Chapter 10 — Sparkle Architecture

The previous nine chapters used Sparkle from the outside — writing designs, synthesising, proving. This chapter looks at the insides: how a Lean source file becomes SystemVerilog, when to choose JIT simulation versus Verilator, where to extend the compiler, and the cheat-sheet of macros / commands you'll reach for in real work.

It's a tour, not a tutorial — no exercises, just orientation.

import Sparkle
import Display

namespace Notebooks.Ch10

10.1 The compilation pipeline

  .lean source (Signal DSL)
         │
         │  Sparkle/Compiler/Elab.lean
         │  (Lean metaprogramming → IR)
         ▼
   Signal IR  (Sparkle/IR/AST.lean)
         │
         ├──→ Sparkle/Backend/Verilog.lean → SystemVerilog (Yosys, Vivado, ...)
         ├──→ Sparkle/Backend/CppSim.lean  → C++ JIT (Verilator-class speed)
         └──→ Sparkle/Compiler/DRC.lean    → Design Rule Check (timing safety)

All three backends share the same IR. Adding a fourth backend (e.g. PTX, OpenCL, Vivado HLS) means a new file in Sparkle/Backend/, no upstream-IR changes.

What Signal dom α actually is

A Signal dom α is, semantically, a Nat → α — a stream of per-cycle values. Operationally it's a thin wrapper around a closure or a memo table; the compiler decides which. The type carries a dom : DomainConfig parameter so signals from different clock domains can't be accidentally mixed (CDC safety at the type level).

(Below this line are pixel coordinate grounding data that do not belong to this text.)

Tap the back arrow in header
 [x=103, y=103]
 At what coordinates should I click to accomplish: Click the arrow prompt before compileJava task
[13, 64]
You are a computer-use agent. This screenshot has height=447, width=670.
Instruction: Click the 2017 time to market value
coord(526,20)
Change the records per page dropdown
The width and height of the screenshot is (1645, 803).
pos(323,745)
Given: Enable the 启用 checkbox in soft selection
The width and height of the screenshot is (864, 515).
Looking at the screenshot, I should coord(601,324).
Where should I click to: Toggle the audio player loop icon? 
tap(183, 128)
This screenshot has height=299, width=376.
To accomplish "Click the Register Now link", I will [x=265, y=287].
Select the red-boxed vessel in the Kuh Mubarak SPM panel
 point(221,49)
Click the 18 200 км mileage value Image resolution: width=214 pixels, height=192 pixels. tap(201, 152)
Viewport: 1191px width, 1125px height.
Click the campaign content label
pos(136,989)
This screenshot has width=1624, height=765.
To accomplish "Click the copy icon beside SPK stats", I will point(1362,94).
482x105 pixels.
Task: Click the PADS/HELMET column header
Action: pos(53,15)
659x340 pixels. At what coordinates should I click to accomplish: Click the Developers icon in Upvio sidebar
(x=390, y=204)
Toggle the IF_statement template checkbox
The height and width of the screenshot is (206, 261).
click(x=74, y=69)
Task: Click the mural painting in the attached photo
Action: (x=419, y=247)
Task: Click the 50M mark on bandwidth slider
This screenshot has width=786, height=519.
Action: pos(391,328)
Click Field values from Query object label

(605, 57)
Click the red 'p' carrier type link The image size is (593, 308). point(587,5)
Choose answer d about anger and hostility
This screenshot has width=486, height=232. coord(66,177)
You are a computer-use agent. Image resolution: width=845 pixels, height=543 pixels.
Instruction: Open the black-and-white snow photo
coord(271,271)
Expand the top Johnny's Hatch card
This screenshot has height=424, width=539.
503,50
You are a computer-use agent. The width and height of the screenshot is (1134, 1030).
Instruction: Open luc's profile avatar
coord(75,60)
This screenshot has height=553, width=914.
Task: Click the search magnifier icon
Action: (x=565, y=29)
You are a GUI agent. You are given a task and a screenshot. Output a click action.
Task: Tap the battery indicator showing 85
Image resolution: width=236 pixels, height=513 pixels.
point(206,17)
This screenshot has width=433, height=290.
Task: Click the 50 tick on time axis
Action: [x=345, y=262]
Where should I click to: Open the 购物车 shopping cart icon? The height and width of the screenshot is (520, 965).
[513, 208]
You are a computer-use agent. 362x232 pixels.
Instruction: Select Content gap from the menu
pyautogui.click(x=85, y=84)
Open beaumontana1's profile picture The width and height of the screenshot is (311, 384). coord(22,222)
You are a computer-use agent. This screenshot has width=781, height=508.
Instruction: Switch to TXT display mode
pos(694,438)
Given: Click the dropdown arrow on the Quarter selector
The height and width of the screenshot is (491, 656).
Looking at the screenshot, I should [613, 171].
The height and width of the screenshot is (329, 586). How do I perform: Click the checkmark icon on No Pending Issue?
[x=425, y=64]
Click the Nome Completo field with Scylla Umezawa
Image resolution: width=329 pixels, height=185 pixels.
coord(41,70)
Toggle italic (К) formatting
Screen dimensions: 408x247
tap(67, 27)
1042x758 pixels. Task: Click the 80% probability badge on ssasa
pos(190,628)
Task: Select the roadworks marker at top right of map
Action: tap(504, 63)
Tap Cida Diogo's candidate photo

10.2 JIT vs Verilator vs synthesis — when to use each

Use casePickSpeedPre-reqs
Quick #eval on a 1k-cycle traceSignal.sampleµs/cyclenothing
Million-cycle simulationSignal.loopMemons/cyclenothing
Long simulation in C++ JITSparkle.Backend.CppSimC-classg++ on PATH
Cycle-accurate trace + waveformsVerilator pipelineC-classVerilator on PATH
Real siliconYosys + nextpnrofflinetoolchain (Ch 8/9)

Rule of thumb: author with `circuit do`, debug with `.sample`, scale with `loopMemo`, ship with Verilog. The JIT path is for when you need real-time-ish simulation (RV32 SoC running Linux runs at ~14M cycles/s on the JIT — fast enough that booting Linux is feasible inside CI).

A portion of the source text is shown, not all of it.